September 18, 2020 – A group of clinicians and public health experts is pressing the federal government to make permanent telehealth policy changes that would improve access to care for people undergoing substance abuse treatment.

In a recent blog in Health Affairs, the Buprenorphine Telehealth Consortium is urging the Health and Human Services Secretary to waive a requirement in the Ryan Haight Act that mandates an in-person exam for emergency treatment during the ongoing coronavirus pandemic. This would allow providers to use telehealth to determine whether a patient undergoing treatment for substance abuse and prescribe buprenorphine, an opioid medication used to treat addiction.

Under the Ryan Haight Online Pharmacy Consumer Protection Act of 2008, certain healthcare providers were allowed to prescribe controlled substances for treatment as long as they’d first had an in-person examination with the patient. That law offered several instances in which the in-person requirement could be waived. On March 16, the US Drug Enforcement Agency (DEA) waived that requirement under by invoking the public health emergency exception.

The group is continuing an argument long supported by substance abuse care providers and telehealth advocates, who say providers should be able to conduct that initial in-person exam by telemedicine or even a phone, and also use the platform to prescribe medications. With substance abuse rates soaring across the country even before the current emergency, providers see connected health as a much-needed channel to expanding access to care.

Beyond the COVID-19 emergency, the consortium is urging the US Attorney General to create regulations governing special registrations that would expand the in-person exam exemption and allow providers to use telehealth to treat patients dealing with substance abuse. That pathway was laid out in the Ryan Haight Act and included in the SUPPORT Act of 2018, but has so far been ignored.

“What is more, instead of relying on temporary regulatory waivers and special registrations, Congress should modify the Ryan Haight Act to permit providers to conduct a remote evaluation for buprenorphine OUD treatment initiation and follow-up via telehealth, including audio-only technology where necessary, without an in-person visit,” the group says. “This would represent a permanent legislative solution and could be done through an audio-only amendment of the already introduced TREATS Act.”

The TREATS Act, introduced in June, mandates the use of audio-visual telemedicine. The consortium is calling for an amendment to that bill to allow for the use of audio-only phones.

(Stored items)
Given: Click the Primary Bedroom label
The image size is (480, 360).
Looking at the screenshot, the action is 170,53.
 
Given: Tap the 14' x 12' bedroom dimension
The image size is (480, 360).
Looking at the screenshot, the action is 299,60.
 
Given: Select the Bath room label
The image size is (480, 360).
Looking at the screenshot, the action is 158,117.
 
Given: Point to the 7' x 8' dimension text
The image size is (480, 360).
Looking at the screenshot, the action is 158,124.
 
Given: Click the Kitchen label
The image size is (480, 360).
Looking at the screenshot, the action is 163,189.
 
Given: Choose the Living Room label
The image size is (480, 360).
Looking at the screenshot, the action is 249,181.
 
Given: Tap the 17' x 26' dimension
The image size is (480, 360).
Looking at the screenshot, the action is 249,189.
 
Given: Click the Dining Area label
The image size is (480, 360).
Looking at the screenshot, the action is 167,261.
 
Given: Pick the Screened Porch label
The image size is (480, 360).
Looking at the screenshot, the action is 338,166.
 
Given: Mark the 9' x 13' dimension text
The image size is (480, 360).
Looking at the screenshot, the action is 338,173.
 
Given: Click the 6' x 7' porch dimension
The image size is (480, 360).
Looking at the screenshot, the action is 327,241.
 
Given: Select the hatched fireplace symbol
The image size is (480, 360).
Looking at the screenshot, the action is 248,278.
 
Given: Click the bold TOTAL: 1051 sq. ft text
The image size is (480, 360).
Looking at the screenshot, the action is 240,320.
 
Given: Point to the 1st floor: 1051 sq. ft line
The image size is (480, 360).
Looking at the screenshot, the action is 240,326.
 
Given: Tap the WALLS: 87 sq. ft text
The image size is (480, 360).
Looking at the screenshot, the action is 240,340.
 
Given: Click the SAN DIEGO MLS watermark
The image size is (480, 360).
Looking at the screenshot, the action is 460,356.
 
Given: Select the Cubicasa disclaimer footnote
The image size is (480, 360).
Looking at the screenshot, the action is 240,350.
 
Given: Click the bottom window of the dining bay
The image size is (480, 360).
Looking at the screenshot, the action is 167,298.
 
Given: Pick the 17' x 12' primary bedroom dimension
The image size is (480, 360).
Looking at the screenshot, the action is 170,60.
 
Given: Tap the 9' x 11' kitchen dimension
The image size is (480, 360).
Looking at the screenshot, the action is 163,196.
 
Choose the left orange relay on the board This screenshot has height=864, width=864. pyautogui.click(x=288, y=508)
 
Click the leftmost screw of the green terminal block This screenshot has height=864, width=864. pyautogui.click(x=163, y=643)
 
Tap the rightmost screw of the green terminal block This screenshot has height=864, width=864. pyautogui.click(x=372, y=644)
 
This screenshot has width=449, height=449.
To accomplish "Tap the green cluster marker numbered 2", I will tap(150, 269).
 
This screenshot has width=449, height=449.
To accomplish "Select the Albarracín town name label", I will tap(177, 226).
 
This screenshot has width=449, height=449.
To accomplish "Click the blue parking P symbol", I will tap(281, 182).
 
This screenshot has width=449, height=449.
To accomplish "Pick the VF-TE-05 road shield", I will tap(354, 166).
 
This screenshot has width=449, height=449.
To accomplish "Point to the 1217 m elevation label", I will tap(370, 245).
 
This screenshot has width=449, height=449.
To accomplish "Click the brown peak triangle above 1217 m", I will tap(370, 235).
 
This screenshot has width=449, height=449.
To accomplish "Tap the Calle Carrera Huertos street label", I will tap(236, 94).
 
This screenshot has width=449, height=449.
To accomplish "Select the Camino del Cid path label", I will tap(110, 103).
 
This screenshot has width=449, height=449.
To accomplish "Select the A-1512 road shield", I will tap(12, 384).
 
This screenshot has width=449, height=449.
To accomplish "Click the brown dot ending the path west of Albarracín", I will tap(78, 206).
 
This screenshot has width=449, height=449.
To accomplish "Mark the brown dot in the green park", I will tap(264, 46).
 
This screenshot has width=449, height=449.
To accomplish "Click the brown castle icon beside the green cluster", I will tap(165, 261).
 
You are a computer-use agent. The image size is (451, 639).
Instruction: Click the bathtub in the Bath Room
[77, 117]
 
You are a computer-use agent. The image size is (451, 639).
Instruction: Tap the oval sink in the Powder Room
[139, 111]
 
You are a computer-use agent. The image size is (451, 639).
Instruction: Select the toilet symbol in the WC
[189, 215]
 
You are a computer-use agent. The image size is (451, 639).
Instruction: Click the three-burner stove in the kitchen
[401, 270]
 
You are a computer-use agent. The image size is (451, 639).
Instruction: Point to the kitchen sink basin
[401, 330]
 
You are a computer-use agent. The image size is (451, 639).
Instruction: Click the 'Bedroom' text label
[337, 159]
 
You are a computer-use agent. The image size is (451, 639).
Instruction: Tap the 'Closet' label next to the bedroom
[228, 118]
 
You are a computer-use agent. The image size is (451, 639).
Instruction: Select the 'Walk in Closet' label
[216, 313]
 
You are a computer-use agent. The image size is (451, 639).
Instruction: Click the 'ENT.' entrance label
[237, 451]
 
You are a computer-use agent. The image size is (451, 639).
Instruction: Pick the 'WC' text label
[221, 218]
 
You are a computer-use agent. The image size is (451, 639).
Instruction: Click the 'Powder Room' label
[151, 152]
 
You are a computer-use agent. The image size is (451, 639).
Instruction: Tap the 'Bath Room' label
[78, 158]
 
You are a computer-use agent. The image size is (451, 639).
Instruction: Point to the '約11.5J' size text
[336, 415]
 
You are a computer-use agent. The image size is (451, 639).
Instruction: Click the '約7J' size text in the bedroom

Instructions:
(1) In the telehealth article, on what date did the US Drug Enforcement Agency waive the in-person exam requirement?
(2) Using the reasoning in the telehealth article, explain why the consortium wants Congress to modify the Ryan Haight Act instead of relying on regulatory waivers and special registrations.
(3) Continue the telehealth article from the point where it stops.

Answers per task:
(1) March 16.

(2) The consortium says a change to the law would be a permanent legislative solution, whereas waivers are temporary. It would let providers conduct remote evaluations for buprenorphine OUD treatment initiation and follow-up via telehealth, including audio-only technology where necessary, without an in-person visit.

(3)
“Due to structural racial and economic inequities, inadequate broadband and internet infrastructure, low digital literacy, and health system barriers, audiovisual telehealth is not widely accessible,” the group says. “A report from the Federal Communications Commission found that about 21.3 million Americans – 6.5 percent of the population – live in ‘digital deserts’ and lack access to fixed broadband service at threshold speed. Almost half of low-income Americans and a third of rural Americans don’t have home broadband access. Many others are unstably housed and lack access to permanent phones. Limiting buprenorphine access to audiovisual telehealth platforms continues to exclude the most vulnerable people who already lack access to MOUD treatment. This approach, therefore, does not sufficiently address existing gaps and disparities in treatment access. Allowing audio-only telehealth visits, however, could address many of these gaps.”

In its blog, the consortium rebuts an argument that telehealth would increase substance abuse.

“This concern is unfounded; in fact, the opposite may be true,” they wrote. “Diversion of buprenorphine has been shown to be a consequence of limited access to medically supervised buprenorphine treatment. Studies have found that the primary use of diverted buprenorphine is for therapeutic purposes, including treatment of withdrawal and cravings, and to abstain from other, higher-risk opioid use. This suggests that expanded access to low threshold buprenorphine treatment may actually decrease diversion. Furthermore, any effective regulatory efforts to prevent, identify, or address diversion would not depend on whether a patient’s visit was conducted in person or using audiovisual or audio-only telehealth.”